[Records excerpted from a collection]
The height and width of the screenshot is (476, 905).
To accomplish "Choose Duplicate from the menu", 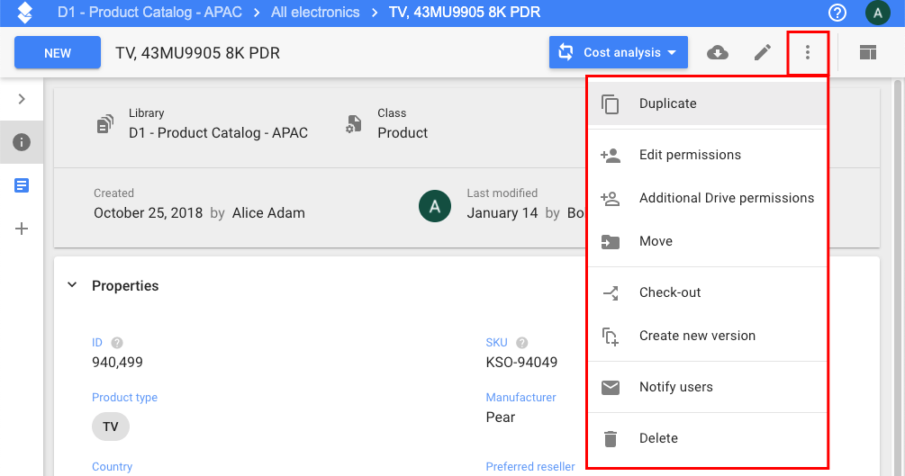I will [x=667, y=103].
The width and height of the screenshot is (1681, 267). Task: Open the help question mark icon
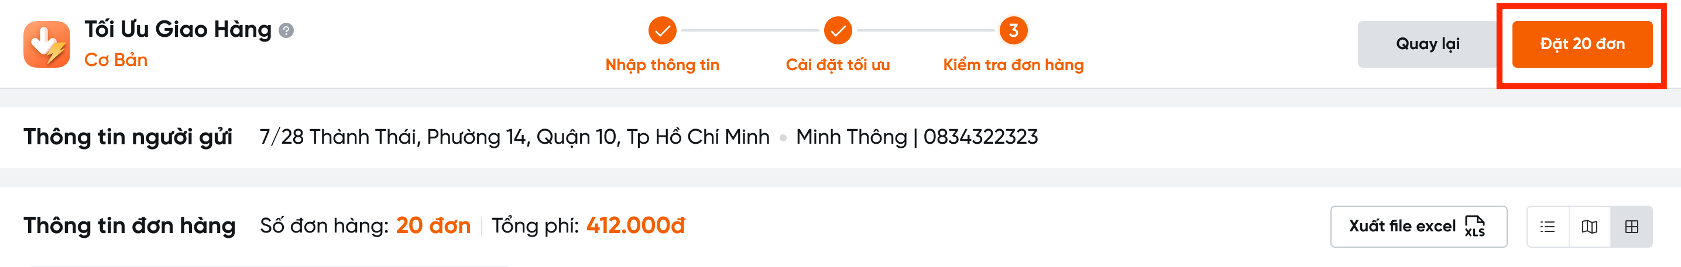point(286,31)
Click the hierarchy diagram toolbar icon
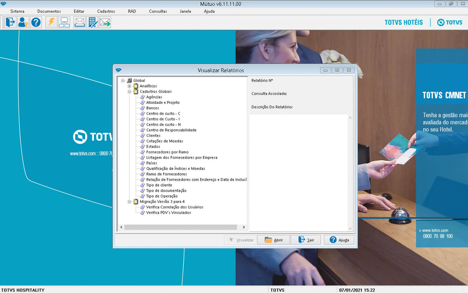468x293 pixels. click(64, 22)
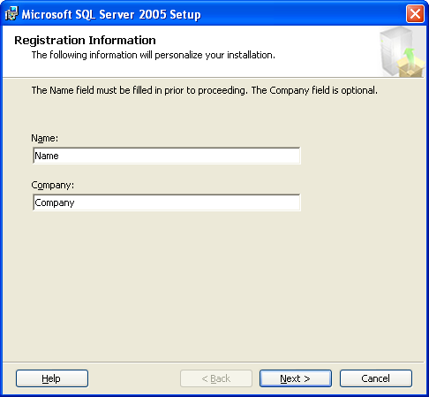Cancel the SQL Server installation
Viewport: 429px width, 397px height.
pos(376,378)
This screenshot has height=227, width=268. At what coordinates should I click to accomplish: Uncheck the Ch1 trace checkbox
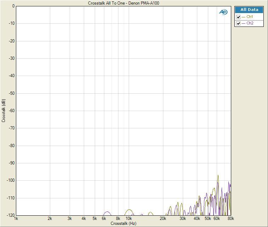(239, 17)
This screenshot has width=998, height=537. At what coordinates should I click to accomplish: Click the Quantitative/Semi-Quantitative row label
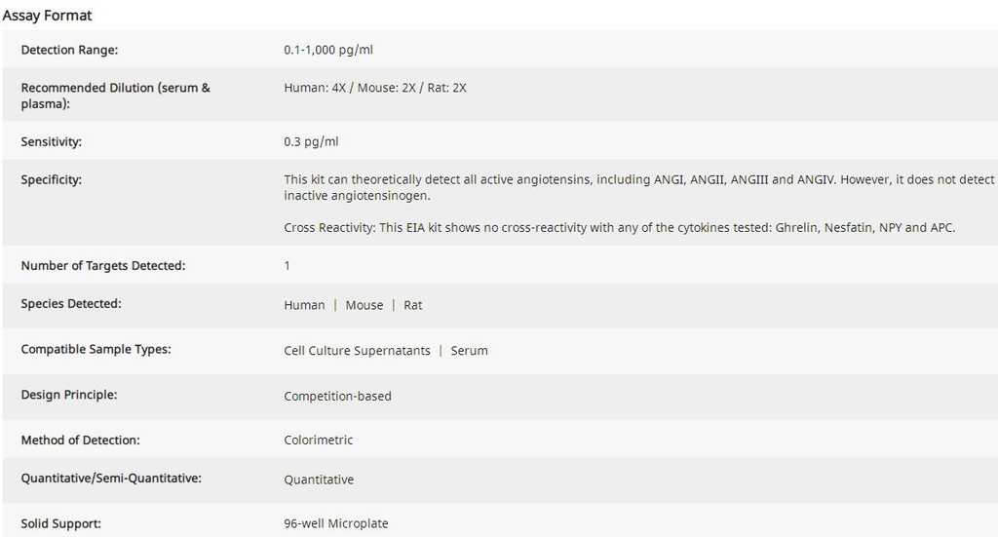point(111,479)
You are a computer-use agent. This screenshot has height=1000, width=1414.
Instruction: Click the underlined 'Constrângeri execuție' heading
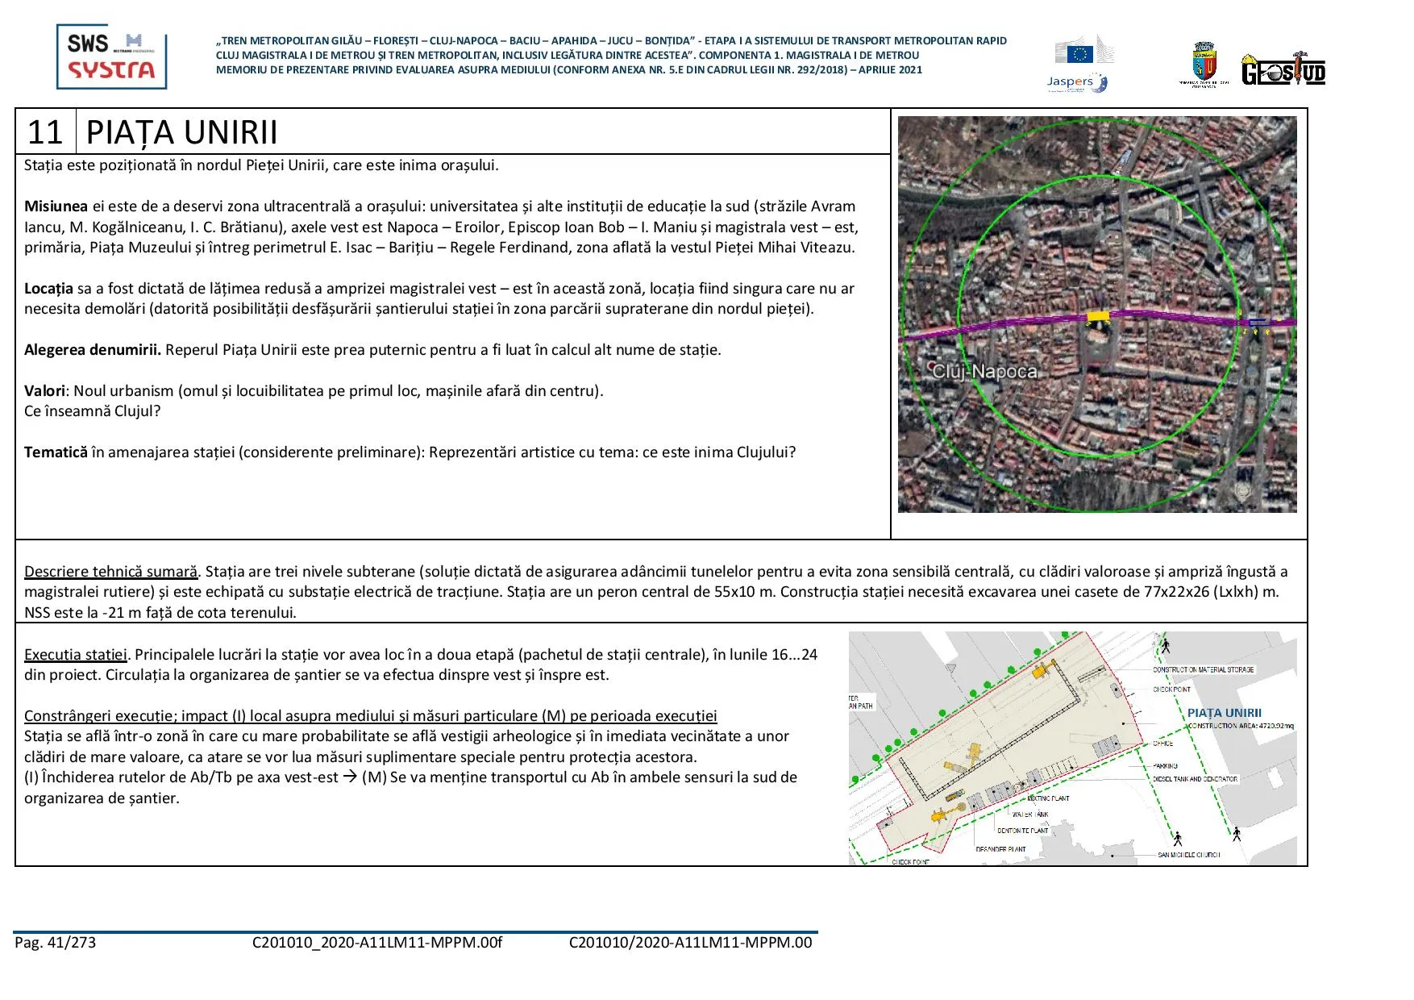point(370,716)
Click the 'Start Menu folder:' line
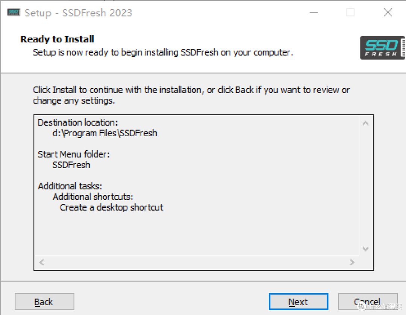Screen dimensions: 406x315 click(74, 154)
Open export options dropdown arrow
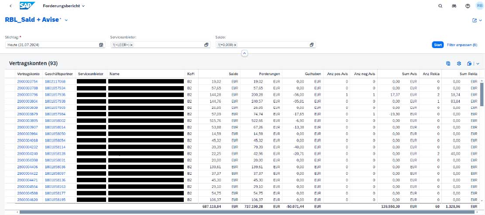Viewport: 485px width, 215px height. (478, 63)
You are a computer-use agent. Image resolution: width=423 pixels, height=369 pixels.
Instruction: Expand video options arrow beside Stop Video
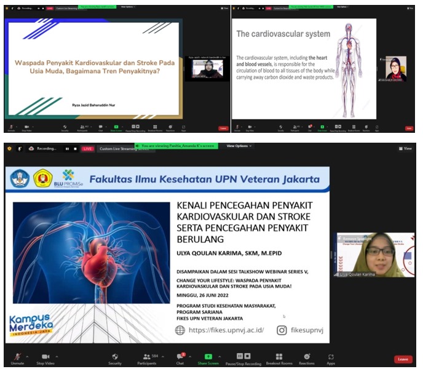[57, 356]
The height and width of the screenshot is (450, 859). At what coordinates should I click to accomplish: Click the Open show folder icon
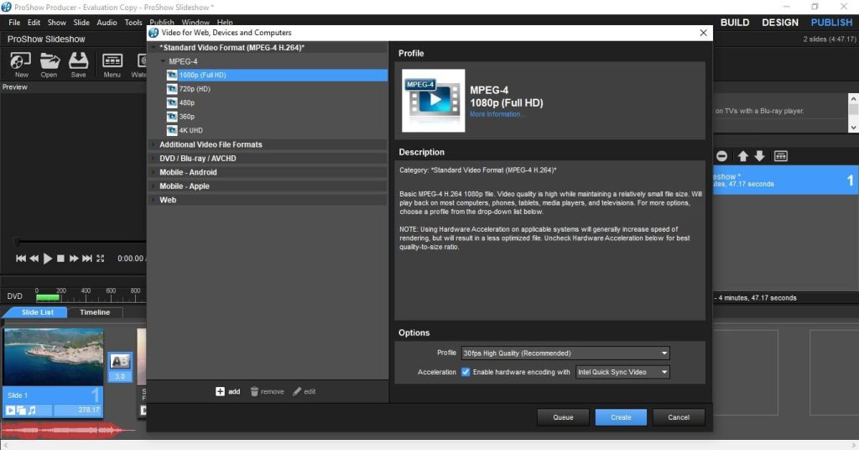[x=49, y=61]
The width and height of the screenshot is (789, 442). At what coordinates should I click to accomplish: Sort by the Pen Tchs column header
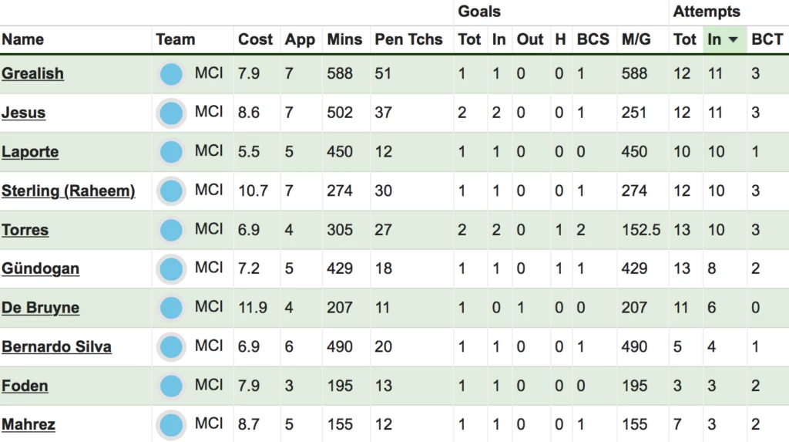(x=408, y=39)
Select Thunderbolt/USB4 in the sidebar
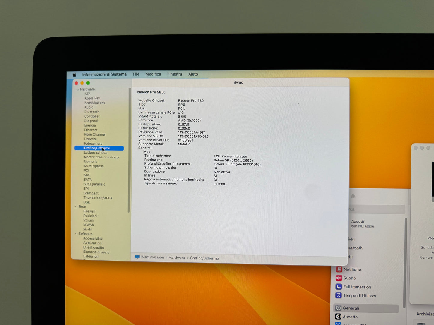Screen dimensions: 434x325 click(x=98, y=198)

- The problem -
Please output only the lines running from the one that holds "The width and height of the screenshot is (789, 442)." through the last line of the entries, both ends included, without any images.

- Solution to this exercise -
The width and height of the screenshot is (789, 442). At what coordinates should I click to accomplish: Sort by the Pen Tchs column header
(x=408, y=39)
Select Thunderbolt/USB4 in the sidebar
Screen dimensions: 434x325 click(x=98, y=198)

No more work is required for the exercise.